__Exercise instructions__
In the records below, count every line where the string "Chrome" appears, and reply with the count only.

__Recorded data__
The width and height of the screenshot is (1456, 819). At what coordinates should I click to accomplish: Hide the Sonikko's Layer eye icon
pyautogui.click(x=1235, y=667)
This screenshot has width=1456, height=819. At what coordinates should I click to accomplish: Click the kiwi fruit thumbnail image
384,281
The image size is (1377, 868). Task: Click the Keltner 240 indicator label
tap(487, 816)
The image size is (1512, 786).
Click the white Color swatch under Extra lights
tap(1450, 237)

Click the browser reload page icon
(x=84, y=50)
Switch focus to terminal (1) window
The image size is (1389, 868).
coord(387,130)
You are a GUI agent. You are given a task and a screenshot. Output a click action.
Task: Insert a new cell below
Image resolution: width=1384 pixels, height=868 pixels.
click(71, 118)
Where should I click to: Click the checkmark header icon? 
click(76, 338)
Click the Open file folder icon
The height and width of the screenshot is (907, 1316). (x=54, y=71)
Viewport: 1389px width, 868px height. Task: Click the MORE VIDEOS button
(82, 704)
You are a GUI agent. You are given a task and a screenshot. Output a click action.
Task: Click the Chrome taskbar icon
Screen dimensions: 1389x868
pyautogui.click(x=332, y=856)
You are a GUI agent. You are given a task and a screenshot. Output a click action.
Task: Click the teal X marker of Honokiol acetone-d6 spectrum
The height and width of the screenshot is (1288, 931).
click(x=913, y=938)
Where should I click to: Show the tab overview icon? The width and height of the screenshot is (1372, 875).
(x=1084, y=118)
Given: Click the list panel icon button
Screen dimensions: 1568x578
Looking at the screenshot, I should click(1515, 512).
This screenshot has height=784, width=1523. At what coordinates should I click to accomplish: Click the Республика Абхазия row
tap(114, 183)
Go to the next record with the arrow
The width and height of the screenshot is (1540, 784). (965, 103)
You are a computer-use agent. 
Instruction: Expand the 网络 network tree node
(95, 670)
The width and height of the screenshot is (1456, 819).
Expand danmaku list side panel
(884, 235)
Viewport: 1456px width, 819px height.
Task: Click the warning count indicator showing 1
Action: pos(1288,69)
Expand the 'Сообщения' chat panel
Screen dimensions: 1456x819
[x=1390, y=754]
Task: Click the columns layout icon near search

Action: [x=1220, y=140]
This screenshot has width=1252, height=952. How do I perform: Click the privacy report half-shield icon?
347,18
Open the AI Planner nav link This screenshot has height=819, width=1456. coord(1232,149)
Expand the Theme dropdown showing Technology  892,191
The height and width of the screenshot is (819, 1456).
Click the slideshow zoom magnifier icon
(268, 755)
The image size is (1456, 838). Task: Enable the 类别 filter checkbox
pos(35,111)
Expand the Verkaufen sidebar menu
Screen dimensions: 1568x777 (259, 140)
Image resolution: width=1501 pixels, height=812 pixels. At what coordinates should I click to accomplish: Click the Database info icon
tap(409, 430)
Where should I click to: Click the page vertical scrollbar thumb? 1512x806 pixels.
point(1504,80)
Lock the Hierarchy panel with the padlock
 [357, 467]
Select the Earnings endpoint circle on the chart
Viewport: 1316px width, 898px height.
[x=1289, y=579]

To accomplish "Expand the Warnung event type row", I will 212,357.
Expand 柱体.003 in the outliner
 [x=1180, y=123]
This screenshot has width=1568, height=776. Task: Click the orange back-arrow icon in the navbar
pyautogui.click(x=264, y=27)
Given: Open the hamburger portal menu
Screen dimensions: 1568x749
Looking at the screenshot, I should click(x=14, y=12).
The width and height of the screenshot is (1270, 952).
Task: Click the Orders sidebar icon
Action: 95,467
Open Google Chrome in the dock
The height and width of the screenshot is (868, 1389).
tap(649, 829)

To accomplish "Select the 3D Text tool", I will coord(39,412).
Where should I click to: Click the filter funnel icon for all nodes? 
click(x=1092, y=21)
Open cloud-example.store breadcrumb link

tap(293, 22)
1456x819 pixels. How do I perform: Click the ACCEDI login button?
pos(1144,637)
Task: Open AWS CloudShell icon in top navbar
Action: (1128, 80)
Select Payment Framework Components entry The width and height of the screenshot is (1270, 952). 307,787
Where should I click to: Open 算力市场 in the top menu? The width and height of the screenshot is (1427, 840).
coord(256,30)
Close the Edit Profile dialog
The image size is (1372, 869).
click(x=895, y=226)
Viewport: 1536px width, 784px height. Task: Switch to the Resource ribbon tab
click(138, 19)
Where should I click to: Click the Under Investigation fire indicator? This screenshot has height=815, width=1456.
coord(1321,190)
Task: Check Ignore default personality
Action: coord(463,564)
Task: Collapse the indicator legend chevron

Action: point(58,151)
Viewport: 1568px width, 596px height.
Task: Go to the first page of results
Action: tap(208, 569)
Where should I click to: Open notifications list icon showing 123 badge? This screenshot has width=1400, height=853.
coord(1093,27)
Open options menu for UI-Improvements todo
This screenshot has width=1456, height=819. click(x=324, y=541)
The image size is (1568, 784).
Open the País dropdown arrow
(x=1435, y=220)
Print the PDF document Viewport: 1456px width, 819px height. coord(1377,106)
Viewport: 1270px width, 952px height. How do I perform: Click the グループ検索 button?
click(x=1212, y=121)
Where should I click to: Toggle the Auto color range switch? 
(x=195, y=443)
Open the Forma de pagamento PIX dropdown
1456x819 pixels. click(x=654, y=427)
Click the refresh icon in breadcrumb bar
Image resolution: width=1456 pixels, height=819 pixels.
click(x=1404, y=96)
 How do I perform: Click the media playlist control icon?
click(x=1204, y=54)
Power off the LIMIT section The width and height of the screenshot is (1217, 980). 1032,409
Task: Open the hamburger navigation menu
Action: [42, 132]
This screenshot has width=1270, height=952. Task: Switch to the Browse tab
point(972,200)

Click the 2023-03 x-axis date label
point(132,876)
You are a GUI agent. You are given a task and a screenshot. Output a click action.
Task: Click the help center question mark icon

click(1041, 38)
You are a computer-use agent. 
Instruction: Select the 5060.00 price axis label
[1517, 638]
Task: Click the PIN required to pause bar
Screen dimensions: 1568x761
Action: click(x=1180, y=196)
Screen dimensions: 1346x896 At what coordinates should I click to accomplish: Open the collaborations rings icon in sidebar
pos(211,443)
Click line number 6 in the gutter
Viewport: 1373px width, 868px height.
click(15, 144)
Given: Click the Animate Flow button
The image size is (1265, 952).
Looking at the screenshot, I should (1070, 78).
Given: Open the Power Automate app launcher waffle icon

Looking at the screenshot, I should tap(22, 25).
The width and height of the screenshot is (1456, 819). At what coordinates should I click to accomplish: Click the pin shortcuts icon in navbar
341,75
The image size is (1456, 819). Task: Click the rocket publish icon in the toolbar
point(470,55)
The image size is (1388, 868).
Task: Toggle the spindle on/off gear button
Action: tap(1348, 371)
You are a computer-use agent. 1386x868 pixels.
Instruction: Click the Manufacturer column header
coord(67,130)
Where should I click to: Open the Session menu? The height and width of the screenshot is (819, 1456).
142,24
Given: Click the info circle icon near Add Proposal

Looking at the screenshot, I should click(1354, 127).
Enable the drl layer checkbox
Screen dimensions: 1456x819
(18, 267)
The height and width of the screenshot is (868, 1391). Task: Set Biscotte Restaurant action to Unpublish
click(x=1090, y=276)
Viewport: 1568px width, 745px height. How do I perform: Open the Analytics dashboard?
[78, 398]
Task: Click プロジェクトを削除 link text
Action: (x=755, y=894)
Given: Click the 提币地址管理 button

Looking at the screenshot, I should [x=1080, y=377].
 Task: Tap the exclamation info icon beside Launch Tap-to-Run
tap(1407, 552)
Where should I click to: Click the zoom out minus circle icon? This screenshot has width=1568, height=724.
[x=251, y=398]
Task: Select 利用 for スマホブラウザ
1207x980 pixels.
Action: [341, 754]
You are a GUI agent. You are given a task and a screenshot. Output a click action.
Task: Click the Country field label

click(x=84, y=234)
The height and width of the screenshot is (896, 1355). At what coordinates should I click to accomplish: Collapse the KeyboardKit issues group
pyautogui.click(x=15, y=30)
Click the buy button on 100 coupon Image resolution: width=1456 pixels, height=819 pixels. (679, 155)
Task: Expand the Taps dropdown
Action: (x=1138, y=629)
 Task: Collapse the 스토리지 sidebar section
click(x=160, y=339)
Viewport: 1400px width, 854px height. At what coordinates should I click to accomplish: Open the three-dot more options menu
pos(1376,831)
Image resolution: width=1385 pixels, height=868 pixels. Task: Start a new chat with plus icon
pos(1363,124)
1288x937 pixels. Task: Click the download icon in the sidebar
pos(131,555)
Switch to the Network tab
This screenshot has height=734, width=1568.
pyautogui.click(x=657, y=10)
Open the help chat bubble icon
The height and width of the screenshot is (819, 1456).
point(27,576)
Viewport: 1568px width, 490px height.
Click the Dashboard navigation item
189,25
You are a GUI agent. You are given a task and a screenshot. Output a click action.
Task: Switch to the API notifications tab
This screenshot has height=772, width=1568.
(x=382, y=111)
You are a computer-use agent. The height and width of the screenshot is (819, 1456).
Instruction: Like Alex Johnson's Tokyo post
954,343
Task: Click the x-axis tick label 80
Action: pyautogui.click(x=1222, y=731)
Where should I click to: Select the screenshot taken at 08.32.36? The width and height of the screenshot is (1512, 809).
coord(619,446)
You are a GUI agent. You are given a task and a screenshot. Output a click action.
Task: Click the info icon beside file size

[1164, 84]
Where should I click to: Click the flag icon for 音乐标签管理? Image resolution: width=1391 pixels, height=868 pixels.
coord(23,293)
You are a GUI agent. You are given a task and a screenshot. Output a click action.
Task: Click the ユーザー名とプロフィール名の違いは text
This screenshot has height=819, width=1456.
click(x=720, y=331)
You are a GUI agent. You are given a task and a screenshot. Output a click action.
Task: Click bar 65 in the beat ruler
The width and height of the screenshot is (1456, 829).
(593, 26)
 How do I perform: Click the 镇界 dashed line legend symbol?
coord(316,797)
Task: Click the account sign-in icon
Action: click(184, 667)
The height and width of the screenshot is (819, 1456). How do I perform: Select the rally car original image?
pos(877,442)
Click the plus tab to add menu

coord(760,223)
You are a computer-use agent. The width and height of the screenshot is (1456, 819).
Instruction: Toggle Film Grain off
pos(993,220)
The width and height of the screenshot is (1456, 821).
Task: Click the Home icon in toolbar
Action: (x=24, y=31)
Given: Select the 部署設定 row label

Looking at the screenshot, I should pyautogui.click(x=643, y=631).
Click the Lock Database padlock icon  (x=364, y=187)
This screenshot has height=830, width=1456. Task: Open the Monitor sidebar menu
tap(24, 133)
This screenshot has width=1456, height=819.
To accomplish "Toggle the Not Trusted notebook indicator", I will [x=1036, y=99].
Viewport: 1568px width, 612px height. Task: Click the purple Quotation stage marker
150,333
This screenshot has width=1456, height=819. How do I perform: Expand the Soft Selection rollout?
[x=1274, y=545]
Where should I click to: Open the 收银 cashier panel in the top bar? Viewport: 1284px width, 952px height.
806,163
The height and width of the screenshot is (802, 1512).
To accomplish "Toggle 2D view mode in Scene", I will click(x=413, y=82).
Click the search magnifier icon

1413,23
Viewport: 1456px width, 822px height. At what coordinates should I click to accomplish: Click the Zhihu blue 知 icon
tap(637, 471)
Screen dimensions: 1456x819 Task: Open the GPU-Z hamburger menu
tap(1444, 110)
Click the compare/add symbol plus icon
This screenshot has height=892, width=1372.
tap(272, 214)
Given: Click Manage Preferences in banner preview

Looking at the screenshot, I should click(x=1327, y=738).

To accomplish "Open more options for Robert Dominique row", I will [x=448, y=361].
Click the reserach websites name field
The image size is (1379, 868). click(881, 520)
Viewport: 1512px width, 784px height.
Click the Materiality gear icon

__Exercise answer__
2